**La consigne:**
Dans le texte sur la haute-contre, recopiez le passage qui s'ouvre sur les mots contenant « Compte-rendu de La » et se clôt sur « Démonstration. », en y remplaçant « ténor aigu » par « ténor léger ».

Nous avons récemment rappelé l'existence du cours théorique, passons à la pratique.

Et incidente sur le Noé de Halévy/Bizet.

Illustrations musicales idoines.


Compte-rendu de La Juive de Halévy par Renaud Machart.
John Osborn est parfaitement à l'aise en Léopold, un emploi de quasi haute-contre (ténor aigu) à la française.
Tout est dans le quasi. Il existe une grande différence entre la haute-contre et le ténor aigu.

Démonstration.



Voici ce à quoi ressemble Léopold dans ses parties les plus tendues - sa sérénade d'entrée.

Juan Sabaté, dans la version Guadagno de La Juive (parue chez Myto), la seule vraiment convaincante parue à ce jour. Cet extrait n'est pas fabuleux en soi (ni le chanteur, néanmoins vaillant), mais il montre assez bien la nature vocale de Léopold.

Une voix aiguë, un peu perçante, aux harmoniques métalliques brillantes, sans doute habituée répertoire rossinien pour ce chanteur précis. Pour le rôle : tessiture très haute, beaucoup d'agilité et d'incursions, parfois brutales, dans l'extrême aigu.

Alors, est-ce une haute-contre ? Exemple de haute-contre :

Howard Crook, le plus bel exemple qu'on puisse rêver, en Phaëton (Lully, disque Minkowski).

La haute-contre a plusieurs caractéristiques :
  • Dans son répertoire de prédilection, elle ne monte jamais très haut : le la 3 ou le si bémol 3 avec un diapason à un demi-ton, voire un ton plus bas pour l'époque de Lully, et qu'exceptionnellement à ces sommets. Définir, comme le fait souvent, la haute-contre comme un ténor particulièrement aigu me gêne précisément pour cette raison.

**Informations fournies:**

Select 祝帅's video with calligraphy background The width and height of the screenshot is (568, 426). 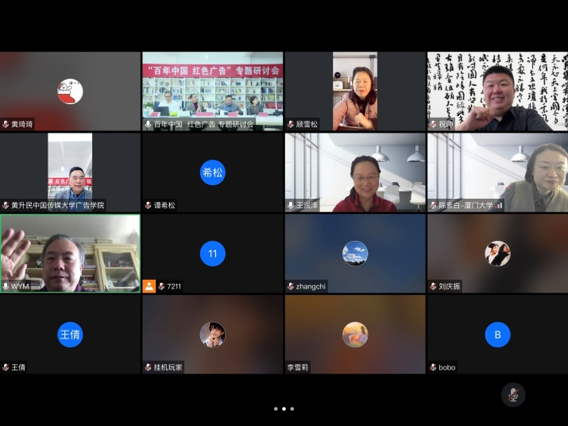497,89
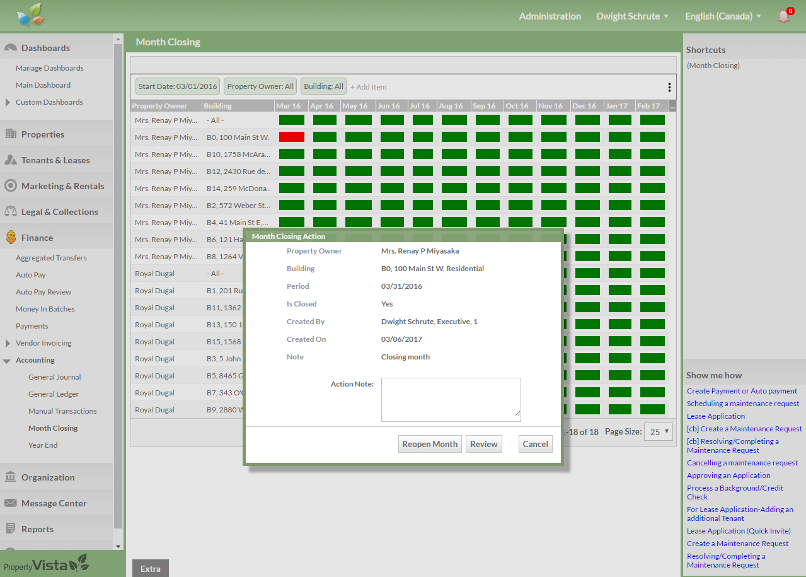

**Résultat de l'exercice:**
Compte-rendu de La Juive de Halévy par Renaud Machart.
John Osborn est parfaitement à l'aise en Léopold, un emploi de quasi haute-contre (ténor léger) à la française.
Tout est dans le quasi. Il existe une grande différence entre la haute-contre et le ténor léger.

Démonstration.